PROVIDED DATA →
⟨

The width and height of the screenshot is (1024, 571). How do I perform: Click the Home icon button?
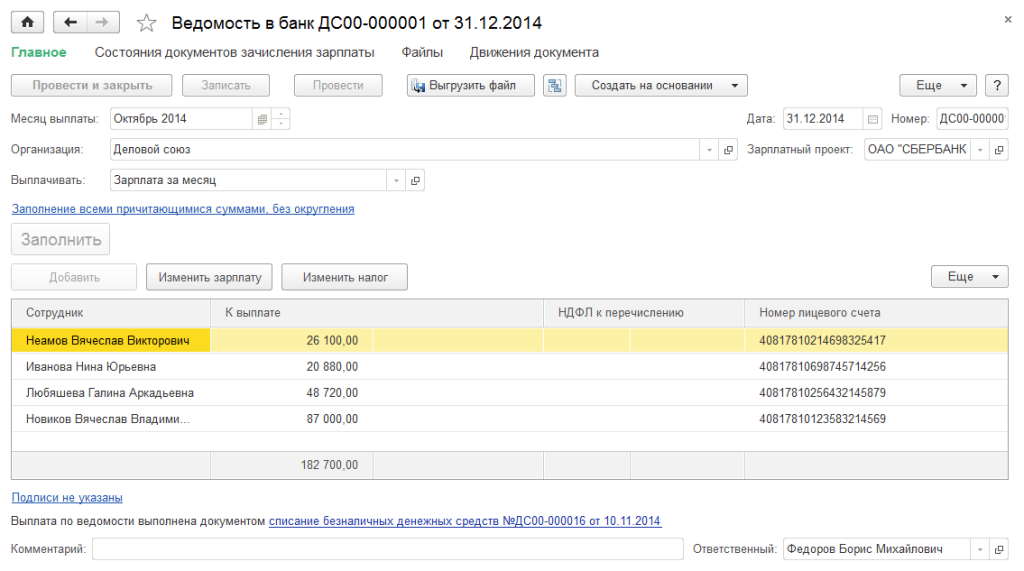point(26,22)
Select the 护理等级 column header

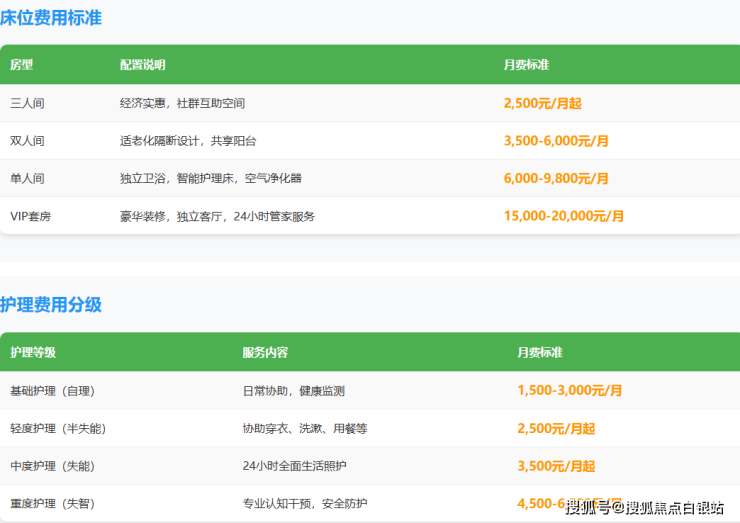pos(33,353)
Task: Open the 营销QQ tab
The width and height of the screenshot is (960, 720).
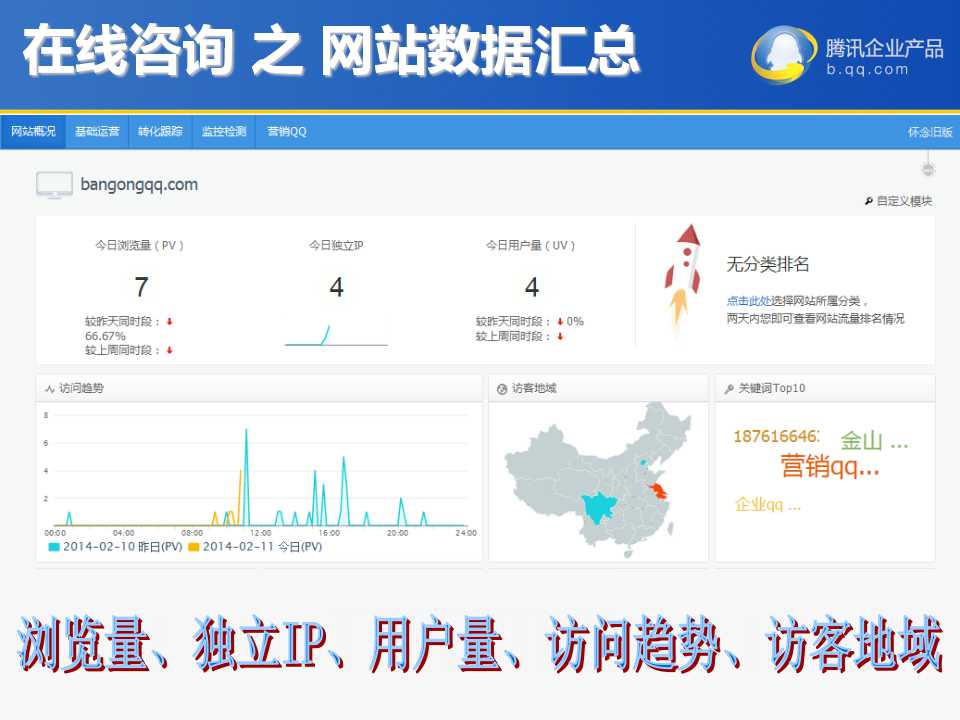Action: point(286,132)
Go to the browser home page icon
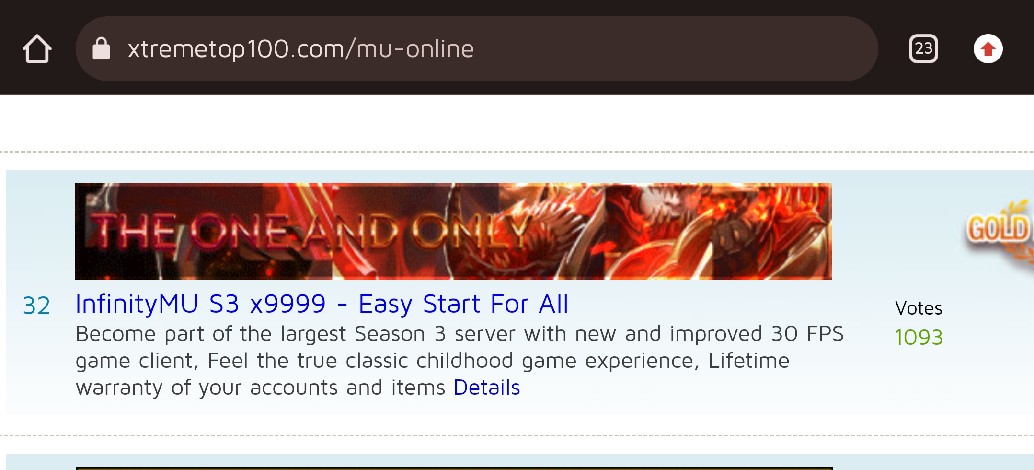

⟩

Where an entry includes an image, skip the image and return everything else exactly.

The width and height of the screenshot is (1024, 571). How do I perform: Click the Home icon button?
point(26,22)
Select the 护理等级 column header

pos(33,353)
Task: Open the 营销QQ tab
The width and height of the screenshot is (960, 720).
Action: point(286,132)
Go to the browser home page icon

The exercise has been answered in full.